North Korea has reacted angrily to a decision by Switzerland to block a deal to sell ski lifts to the secretive communist country.

The equipment - which included chair lifts and cable cars - was for the Masik ski resort project which is currently under construction.

But the Swiss government said last week the equipment constituted luxury goods and so was subject to UN sanctions.

North Korea's Skiers' Association said such equipment should not be banned.

The resort, it said in a statement, was aimed at giving North Koreans "highly civilised and happy living conditions and make them enjoy all blessings.

"Cableway equipment for the ski resort do not produce any rocket or nuclear weapon," it added.

'Prestigious propaganda project'

The Masik ski resort site was believed to be a pet project of leader Kim Jong-un, who reportedly skied when he attended secondary school in Bern under an assumed name.

Image source, Reuters
Image caption,
Chair lifts are a common sight at ski resorts

It is also being viewed as a response to South Korea hosting the 2018 Winter Olympic Games.

Work on the site had been delayed by heavy rains and landslides, but Kim Jong-un wanted the resort to be finished by the end of the year.

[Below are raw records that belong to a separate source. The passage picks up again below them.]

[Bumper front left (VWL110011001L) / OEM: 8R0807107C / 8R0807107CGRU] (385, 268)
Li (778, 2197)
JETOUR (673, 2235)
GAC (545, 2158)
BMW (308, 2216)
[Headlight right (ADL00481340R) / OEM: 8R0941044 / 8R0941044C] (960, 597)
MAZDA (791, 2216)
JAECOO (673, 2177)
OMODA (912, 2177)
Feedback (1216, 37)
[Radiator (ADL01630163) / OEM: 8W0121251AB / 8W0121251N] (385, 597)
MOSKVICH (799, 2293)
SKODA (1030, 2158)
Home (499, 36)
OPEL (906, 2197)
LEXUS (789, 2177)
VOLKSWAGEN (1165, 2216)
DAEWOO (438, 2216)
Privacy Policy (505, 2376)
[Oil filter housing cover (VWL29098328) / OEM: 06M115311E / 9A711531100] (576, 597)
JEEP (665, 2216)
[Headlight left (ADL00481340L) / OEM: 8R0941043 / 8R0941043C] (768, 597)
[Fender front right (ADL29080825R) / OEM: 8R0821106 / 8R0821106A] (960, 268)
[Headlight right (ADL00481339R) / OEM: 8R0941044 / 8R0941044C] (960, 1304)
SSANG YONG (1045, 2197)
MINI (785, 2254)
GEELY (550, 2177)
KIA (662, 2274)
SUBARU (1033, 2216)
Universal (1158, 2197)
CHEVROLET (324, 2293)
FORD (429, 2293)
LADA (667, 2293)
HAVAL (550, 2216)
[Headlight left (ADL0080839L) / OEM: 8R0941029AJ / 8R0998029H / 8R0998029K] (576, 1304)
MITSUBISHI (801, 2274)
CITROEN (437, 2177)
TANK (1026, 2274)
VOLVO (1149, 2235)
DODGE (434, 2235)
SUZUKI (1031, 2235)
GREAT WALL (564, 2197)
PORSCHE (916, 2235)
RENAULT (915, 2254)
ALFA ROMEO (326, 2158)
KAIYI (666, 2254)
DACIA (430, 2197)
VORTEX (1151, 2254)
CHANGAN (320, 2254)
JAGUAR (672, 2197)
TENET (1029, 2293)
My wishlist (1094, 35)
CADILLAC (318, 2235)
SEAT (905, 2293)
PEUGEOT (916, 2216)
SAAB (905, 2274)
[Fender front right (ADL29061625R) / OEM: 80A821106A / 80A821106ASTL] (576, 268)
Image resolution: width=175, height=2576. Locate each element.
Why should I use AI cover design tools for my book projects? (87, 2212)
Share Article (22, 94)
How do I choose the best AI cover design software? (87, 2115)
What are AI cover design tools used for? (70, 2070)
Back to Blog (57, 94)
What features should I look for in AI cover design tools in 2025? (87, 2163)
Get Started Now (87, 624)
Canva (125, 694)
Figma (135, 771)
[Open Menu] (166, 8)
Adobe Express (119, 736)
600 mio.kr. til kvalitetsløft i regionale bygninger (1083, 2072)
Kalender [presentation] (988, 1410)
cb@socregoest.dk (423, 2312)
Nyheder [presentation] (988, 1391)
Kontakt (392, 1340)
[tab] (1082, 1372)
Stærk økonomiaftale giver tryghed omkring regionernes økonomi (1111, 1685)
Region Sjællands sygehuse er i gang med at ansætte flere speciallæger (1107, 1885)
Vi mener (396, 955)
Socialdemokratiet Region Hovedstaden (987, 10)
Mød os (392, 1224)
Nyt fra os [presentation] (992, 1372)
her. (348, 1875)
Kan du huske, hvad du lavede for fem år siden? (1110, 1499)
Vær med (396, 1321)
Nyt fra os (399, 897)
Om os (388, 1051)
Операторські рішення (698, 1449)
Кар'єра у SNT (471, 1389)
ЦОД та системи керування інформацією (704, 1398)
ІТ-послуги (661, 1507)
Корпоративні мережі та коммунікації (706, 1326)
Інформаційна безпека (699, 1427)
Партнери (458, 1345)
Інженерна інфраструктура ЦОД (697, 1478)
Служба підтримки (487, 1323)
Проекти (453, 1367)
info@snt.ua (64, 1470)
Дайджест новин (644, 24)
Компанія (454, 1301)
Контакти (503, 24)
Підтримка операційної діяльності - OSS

The North Korean leader has repeatedly visited the site and promoted it as an attempt to enhance the lifestyle of the nation's citizens.

But Switzerland's State Secretariat for Economic Affairs (Seco) labelled the resort a "prestigious propaganda project for the regime".

"It is inconceivable that this resort will be used by the general public," Seco spokeswoman Marie Avet said.

The ski lift deal with Swiss company Bartholet Maschinenbau, valued at more than $7m (£4.46m; 5.2m euros), is reportedly the third to fall through due to sanctions.

Austrian and French manufacturers also turned down deals, citing political reasons.